Já no fim de 2007, a Vale gastou R$ 50 milhões em publicidade para divulgar o novo logotipo e a mar­­ca Vale. Agnelli não brinca em serviço e, mais que qualquer concorrente, blindou a Vale com a classe política e o Congresso Nacional. Nas eleições de 2006, subsidiárias da Vale deram R$ 4,5 milhões pa­­ra Lula, 3,2 milhões para Alckmin, bastante para os candidatos a governador e ajudou a eleger 54 deputados federais, contribuição de R$ 5,3 milhões (jornais de 29 de novembro de 2006, com dados do TSE).

Agnelli é supervigilante na defesa da sua linha de atuação. Por ocasião de minhas críticas ao negócio da Inco, telefonou-me e travamos longo e amistoso diálogo. Enfatizei a ele que me considerava o "ombudsman" do povo brasileiro na Vale e ele tentou, sem êxito, me convencer do acerto de suas diretrizes.

A companhia veiculou nas derradeiras semanas dispendiosa campanha publicitária, que dominou televisões, rádios, jornais e revistas, suplantada apenas pela Petrobras. Somente o cachê do ator José Mayer custou R$ 800 mil, todavia as peças foram recolhidas porque considerou-se que elas agudizariam a crise com o presidente da República.

Os fantásticos gastos publicitários (R$ 178,8 milhões em 12 meses) desencadearam editoriais e reportagens de várias páginas com críticas ao presidente Lula por interferir na gestão de sociedade particular e de tentar derrubar Agnelli.

Lula ganhou a parada, e em 19 de outubro último Agnelli reportou-lhe que os investimentos da Vale serão de R$ 25,5 bilhões em 2010. Con­­firmou a execução de projetos siderúrgicos no Pa­­rá, Espírito Santo e Ceará, o término da Com­­panhia Siderúrgica do Atlântico (CSA), no Rio, e o pedido de orçamento aos estaleiros nacionais de quatro grandes navios de 400 mil toneladas.
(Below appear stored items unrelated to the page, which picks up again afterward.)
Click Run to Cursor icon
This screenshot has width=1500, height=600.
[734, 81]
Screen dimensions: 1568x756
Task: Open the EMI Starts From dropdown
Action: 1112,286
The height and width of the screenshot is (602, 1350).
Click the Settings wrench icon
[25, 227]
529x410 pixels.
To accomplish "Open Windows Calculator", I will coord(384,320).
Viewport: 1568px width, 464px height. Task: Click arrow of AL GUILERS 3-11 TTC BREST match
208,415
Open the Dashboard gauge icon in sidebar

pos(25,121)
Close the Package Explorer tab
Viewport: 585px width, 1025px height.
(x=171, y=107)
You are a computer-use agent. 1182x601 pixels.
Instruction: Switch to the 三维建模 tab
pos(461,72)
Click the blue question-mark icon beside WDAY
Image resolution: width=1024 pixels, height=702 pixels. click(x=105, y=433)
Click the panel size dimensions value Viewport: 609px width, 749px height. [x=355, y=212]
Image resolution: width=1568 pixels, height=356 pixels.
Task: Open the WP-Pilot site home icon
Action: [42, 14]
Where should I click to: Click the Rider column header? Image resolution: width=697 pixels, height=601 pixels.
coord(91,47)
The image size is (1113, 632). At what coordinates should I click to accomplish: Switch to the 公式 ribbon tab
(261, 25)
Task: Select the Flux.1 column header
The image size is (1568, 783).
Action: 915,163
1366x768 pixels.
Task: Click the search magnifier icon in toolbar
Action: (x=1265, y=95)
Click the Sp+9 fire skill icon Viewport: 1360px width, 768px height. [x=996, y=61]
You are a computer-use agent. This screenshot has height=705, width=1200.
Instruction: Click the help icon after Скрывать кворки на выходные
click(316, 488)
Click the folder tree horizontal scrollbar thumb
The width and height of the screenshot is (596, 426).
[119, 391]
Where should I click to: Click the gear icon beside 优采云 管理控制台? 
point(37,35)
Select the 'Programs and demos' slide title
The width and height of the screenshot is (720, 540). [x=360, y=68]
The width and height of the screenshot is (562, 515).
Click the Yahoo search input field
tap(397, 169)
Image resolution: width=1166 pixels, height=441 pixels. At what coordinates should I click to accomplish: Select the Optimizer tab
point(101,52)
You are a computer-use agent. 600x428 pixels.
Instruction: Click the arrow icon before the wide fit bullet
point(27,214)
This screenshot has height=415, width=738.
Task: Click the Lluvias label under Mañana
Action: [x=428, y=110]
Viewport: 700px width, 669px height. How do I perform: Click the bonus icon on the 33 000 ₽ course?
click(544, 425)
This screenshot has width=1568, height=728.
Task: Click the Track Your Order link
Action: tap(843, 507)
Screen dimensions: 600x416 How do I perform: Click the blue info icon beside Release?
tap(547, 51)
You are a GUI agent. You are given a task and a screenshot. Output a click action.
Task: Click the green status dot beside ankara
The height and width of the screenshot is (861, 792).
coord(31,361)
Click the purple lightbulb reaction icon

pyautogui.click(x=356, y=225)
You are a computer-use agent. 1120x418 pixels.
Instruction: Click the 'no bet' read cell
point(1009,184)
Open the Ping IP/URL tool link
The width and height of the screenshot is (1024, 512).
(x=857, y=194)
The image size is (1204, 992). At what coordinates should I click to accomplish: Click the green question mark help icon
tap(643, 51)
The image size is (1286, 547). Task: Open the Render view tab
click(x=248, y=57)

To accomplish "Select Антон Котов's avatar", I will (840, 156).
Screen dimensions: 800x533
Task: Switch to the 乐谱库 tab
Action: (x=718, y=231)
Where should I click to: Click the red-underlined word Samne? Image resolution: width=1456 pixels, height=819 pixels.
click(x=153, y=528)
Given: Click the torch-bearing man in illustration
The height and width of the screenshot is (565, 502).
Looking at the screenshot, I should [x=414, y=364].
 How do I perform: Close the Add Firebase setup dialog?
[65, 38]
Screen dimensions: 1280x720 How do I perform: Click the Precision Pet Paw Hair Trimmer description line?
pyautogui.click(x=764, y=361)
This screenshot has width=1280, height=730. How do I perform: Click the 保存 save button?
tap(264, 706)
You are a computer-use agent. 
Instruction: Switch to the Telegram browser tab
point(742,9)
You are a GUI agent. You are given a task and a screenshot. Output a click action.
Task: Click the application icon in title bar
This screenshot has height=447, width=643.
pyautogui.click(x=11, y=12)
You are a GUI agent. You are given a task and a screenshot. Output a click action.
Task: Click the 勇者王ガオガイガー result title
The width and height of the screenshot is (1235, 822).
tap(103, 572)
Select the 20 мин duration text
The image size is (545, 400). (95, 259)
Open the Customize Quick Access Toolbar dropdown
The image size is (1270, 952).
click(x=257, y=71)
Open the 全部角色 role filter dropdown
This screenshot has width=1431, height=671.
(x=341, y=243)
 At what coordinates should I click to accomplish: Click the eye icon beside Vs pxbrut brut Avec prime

É inquestionável a capacidade administrativa e o empreendedorismo de Agnelli, que catapultou a Vale a invejáveis índices de eficiência e a resultados admiráveis na produção de riquezas, na exportação e na lucratividade.

Se ele se imbuir de espírito nacionalista, assimilando que a Vale é mais dos brasileiros do que dos seus acionistas, poderá obter cargos eletivos pelo voto majoritário, se assim o desejar. Persistindo na visão meramente capitalista de mirar no lucro acima de tudo e insistindo em transferir ativos do Brasil para o exterior poderá soçobrar arrastado pelos ventos do destino.

Léo de Almeida Neves é membro da Academia Paranaense de Letras, ex-deputado federal e ex-diretor do Banco do Brasil.